╭─ Dataset
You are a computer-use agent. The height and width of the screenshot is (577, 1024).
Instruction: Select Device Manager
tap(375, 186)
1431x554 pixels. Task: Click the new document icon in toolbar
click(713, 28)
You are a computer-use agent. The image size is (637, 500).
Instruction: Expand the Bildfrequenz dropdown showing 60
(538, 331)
╰─
╭─ Dataset
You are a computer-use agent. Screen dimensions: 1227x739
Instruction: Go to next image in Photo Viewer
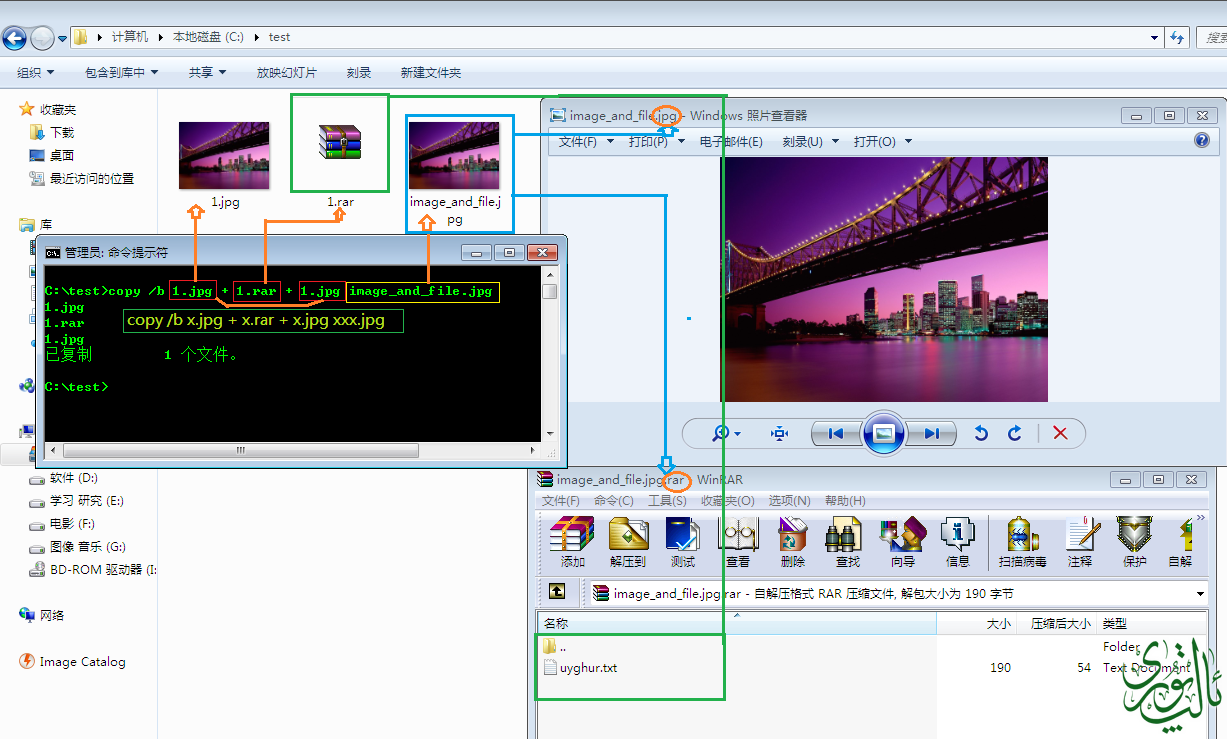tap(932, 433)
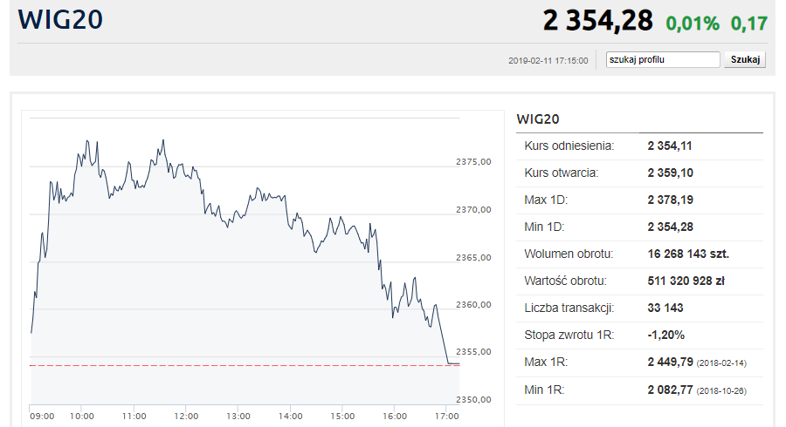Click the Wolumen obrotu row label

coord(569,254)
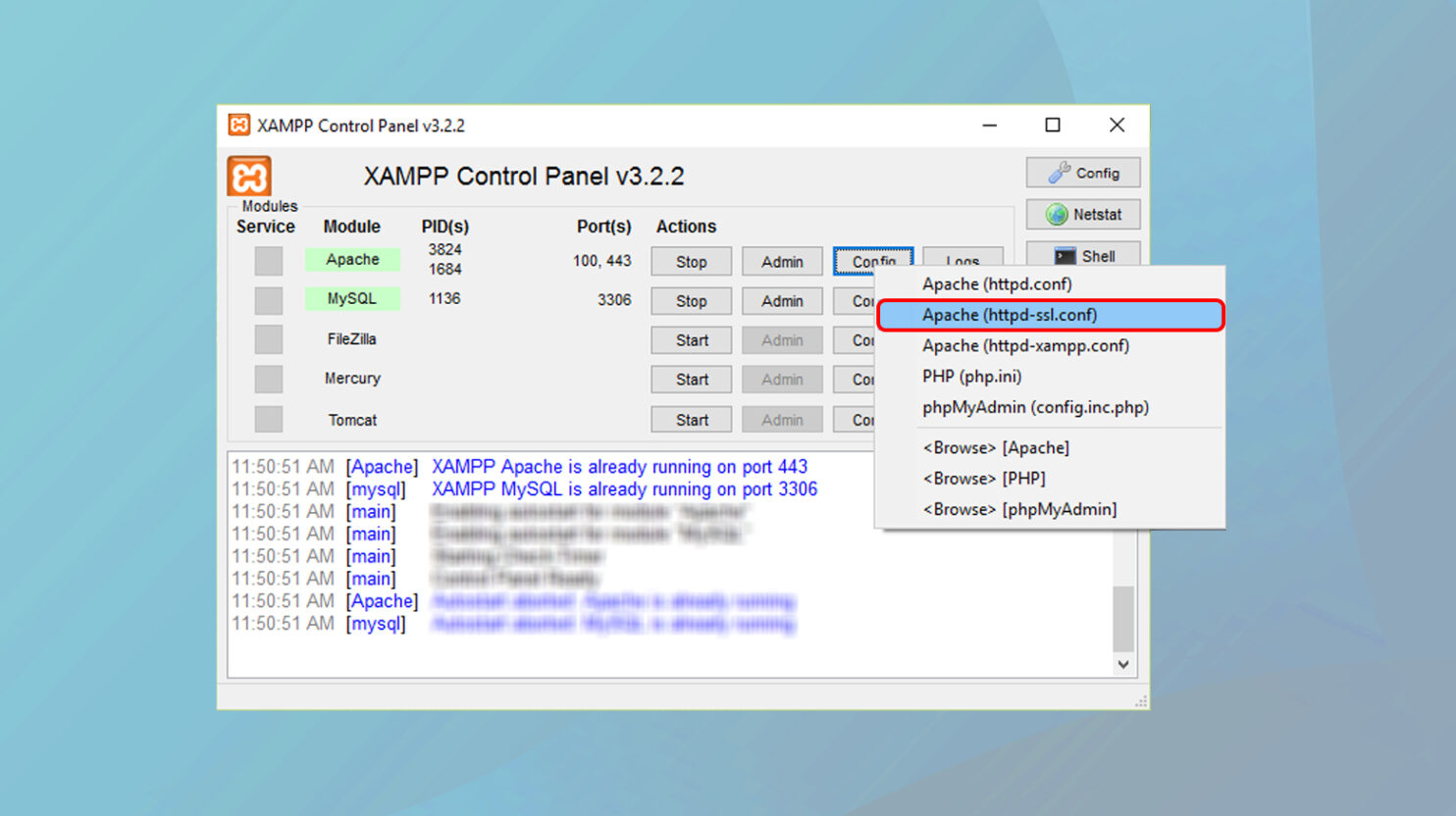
╰─
Copy each line of the data above that holds "computer".

You are a computer-use agent. The height and width of the screenshot is (577, 1024).
You are a computer-use agent. The image size is (637, 500).
You are a computer-use agent. Screen dimensions: 1227x739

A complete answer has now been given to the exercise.